→ OBJETIVO A
Reescribe las entradas desde la primera hasta la línea que contiene "Action: 237,476", incluida, cambiando "orange" por "yellow" sin tocar nada más.

El político florentino creía que el ser humano no era ni bueno ni malo, pero que podía llegar a ser lo uno y lo otro. De manera que no resultaba aconsejable confiar en la buena voluntad de los hombres.
En relación con la virtud de cumplir lo que se promete, o “de qué modo han de guardar los príncipes la palabra dada”, Maquiavelo escribe:
“Estando, por tanto, un príncipe obligado a saber utilizar correctamente la bestia, debe elegir entre ellas la zorra y el león, porque el león no se protege de las trampas ni la zorra de los lobos. Es necesario, por tanto, ser zorra para conocer las trampas y león para amedrentar a los lobos. Los que solamente hacen de león no saben lo que se llevan entre manos. No puede, por tanto, un señor prudente -ni debe- guardar fidelidad a su palabra cuando tal fidelidad se vuelve en contra suya y han desaparecido los motivos que determinaron su promesa. Si los hombres fueran todos buenos, este precepto no sería correcto, pero -puesto que son malos y no te guardarían a ti su palabra- tú tampoco tienes por qué guardarles la tuya” (Maquiavelo,
El Príncipe, Alianza Editorial, Madrid, 1996: 91).
Es decir, como los hombres pueden llegar a ser malos, los gobernantes tienen también la obligación de ser malos.
El príncipe que se revela contra esta situación de maldad y quiere gobernar honestamente estaría, según nuestro autor, labrando su propia ruina. De ahí la necesidad de “saber entrar en el mal” cuando haga falta; la obligación de “actuar contra la fe, contra la caridad, contra la humanidad o contra la religión” para conservar el Estado; la preferencia que debe tener todo monarca por ser temido antes que amado y, en fin, la convicción de que las injusticias hay que hacerlas todas a la vez para no temer la posible venganza.
Quien propicia el poder de otro estaría socavando su propia destrucción en el futuro, por eso el que conquista nuevos territorios tiene en primer lugar que “extinguir la familia del antiguo príncipe”.
La lista de máximas inmorales se multiplica a lo largo de El Príncipe hasta concluir en la idea final del majestuoso fin, capaz de justificar toda clase de medios: “...en las acciones de todos los hombres ..., se atiende al fin. Trate, pues, un príncipe de vencer y conservar su Estado, y los medios siempre serán juzgados honrosos y ensalzados por todos, pues el vulgo se deja seducir por las apariencias y por el resultado final de las cosas, y en el mundo no hay más que vulgo” (Maquiavelo, 1996: 92).
Maquiavelo hace una descripción de la realidad social tal como era en su época y no como debería ser. Los análisis que realiza demuestran un gran conocimiento de los impulsos que anidan en el alma humana pero su mito del príncipe nuevo, o de que la moral debe sacrificarse al interés, es ni más ni menos que el reflejo de la desaprensiva época en que vivió.

→ CONJUNTO DE ENTRADAS
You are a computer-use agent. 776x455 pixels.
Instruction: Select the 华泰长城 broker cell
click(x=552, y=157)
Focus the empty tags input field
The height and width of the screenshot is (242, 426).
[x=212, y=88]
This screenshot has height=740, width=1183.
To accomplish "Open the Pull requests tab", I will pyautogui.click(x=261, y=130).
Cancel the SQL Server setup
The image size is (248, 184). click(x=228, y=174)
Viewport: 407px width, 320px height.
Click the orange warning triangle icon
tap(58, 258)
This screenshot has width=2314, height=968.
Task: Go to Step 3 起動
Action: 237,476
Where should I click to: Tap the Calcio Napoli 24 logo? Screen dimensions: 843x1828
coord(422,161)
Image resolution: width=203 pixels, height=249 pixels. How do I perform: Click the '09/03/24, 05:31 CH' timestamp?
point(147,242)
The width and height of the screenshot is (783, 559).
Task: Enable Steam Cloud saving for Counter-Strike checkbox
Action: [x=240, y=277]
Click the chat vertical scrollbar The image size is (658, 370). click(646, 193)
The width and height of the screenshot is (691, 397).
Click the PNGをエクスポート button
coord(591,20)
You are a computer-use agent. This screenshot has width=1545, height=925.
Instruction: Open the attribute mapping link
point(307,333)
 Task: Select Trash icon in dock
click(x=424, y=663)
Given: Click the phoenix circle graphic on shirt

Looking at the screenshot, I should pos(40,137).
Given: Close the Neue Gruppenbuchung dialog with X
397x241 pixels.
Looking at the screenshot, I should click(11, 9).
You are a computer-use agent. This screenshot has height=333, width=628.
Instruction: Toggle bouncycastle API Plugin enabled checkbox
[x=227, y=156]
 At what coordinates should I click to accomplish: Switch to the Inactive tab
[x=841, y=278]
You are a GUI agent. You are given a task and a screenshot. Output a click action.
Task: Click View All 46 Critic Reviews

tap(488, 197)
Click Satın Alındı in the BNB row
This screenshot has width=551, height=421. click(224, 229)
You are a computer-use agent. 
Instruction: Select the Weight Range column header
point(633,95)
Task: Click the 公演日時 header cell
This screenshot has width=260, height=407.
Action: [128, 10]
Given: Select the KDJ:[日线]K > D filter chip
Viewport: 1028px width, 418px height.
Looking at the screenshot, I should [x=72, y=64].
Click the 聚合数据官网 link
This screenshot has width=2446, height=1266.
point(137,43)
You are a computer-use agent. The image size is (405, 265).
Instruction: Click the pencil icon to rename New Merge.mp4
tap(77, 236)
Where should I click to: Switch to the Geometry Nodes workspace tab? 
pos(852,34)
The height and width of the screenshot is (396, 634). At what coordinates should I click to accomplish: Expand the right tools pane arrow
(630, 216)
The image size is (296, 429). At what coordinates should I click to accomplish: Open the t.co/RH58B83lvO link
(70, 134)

→ OBJETIVO B
Según el texto sobre Maquiavelo, ¿contra qué debe estar dispuesto a actuar el príncipe para conservar el Estado? Nombra todo lo que se menciona.

→ RESULTADO ESPERADO A
You are a computer-use agent. 776x455 pixels.
Instruction: Select the 华泰长城 broker cell
click(x=552, y=157)
Focus the empty tags input field
The height and width of the screenshot is (242, 426).
[x=212, y=88]
This screenshot has height=740, width=1183.
To accomplish "Open the Pull requests tab", I will pyautogui.click(x=261, y=130).
Cancel the SQL Server setup
The image size is (248, 184). click(x=228, y=174)
Viewport: 407px width, 320px height.
Click the yellow warning triangle icon
tap(58, 258)
This screenshot has width=2314, height=968.
Task: Go to Step 3 起動
Action: 237,476

→ RESULTADO ESPERADO B
La fe, la caridad, la humanidad y la religión.